▶ [Information]:
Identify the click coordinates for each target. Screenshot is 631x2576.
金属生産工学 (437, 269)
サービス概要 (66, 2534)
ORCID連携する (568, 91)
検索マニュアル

▶ [Exercise instructions]: Could you output every entry above exactly as it stands?

▶ [Solved exercise]:
Identify the click coordinates for each target. Screenshot is 631x2576.
金属生産工学 (437, 269)
サービス概要 (66, 2534)
ORCID連携する (568, 91)
検索マニュアル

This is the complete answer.